* _Trecho de texto_
• • • •

Miguel de Unamuno - "a dor como caminho para a consciência de si"

«A dor é o caminho da consciência, e é por ele que os seres vivos chegam a ter consciência de si. Porque ter consciência de si mesmo, ter personalidade, é saber e sentir-se distinto dos demais seres, e só se chega a sentir esta distinção pelo choque, pela dor maior ou menor, pela sensação do próprio limite. A consciência de si mesmo não passa da consciência da própria limitação. Sinto-me eu mesmo, ao sentir-me que não sou os outros; saber e sentir até onde sou eu, é saber onde deixo de ser, e a partir donde não sou.
E como saber que se existe, não sofrendo nem pouco nem muito? Como volver sobre si, lograr consciência reflexa, senão através da dor?

• • • •

* _Dados de entrada_
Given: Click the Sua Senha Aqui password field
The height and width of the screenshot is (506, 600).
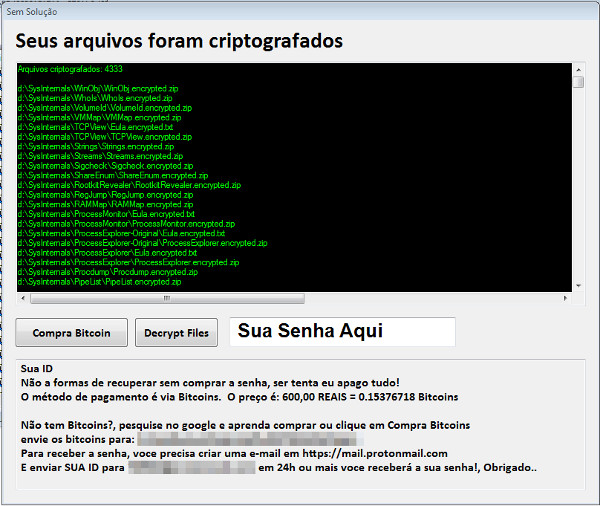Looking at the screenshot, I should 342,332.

• • • •

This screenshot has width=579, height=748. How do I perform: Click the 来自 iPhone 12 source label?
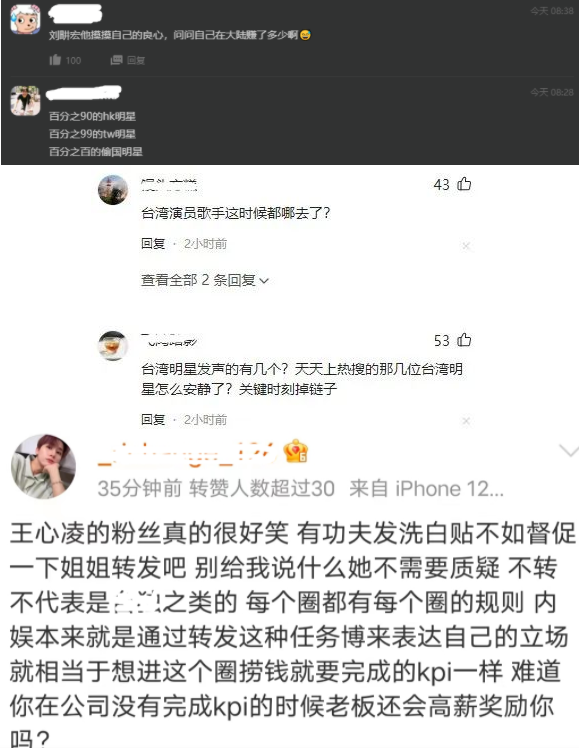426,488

• • • •

* _Enunciado 1_
De acordo com o trecho sobre a dor, a que se resume a consciência de si mesmo?
* _Enunciado 2_
Extraia do trecho sobre a dor, sem nenhuma alteração, a passagem que começa em "Miguel de Unamuno" e segue até "através da dor?".
Responda com base somente no texto.

* _Resolução 1_
À consciência da própria limitação.

* _Resolução 2_
Miguel de Unamuno - "a dor como caminho para a consciência de si"

«A dor é o caminho da consciência, e é por ele que os seres vivos chegam a ter consciência de si. Porque ter consciência de si mesmo, ter personalidade, é saber e sentir-se distinto dos demais seres, e só se chega a sentir esta distinção pelo choque, pela dor maior ou menor, pela sensação do próprio limite. A consciência de si mesmo não passa da consciência da própria limitação. Sinto-me eu mesmo, ao sentir-me que não sou os outros; saber e sentir até onde sou eu, é saber onde deixo de ser, e a partir donde não sou.
E como saber que se existe, não sofrendo nem pouco nem muito? Como volver sobre si, lograr consciência reflexa, senão através da dor?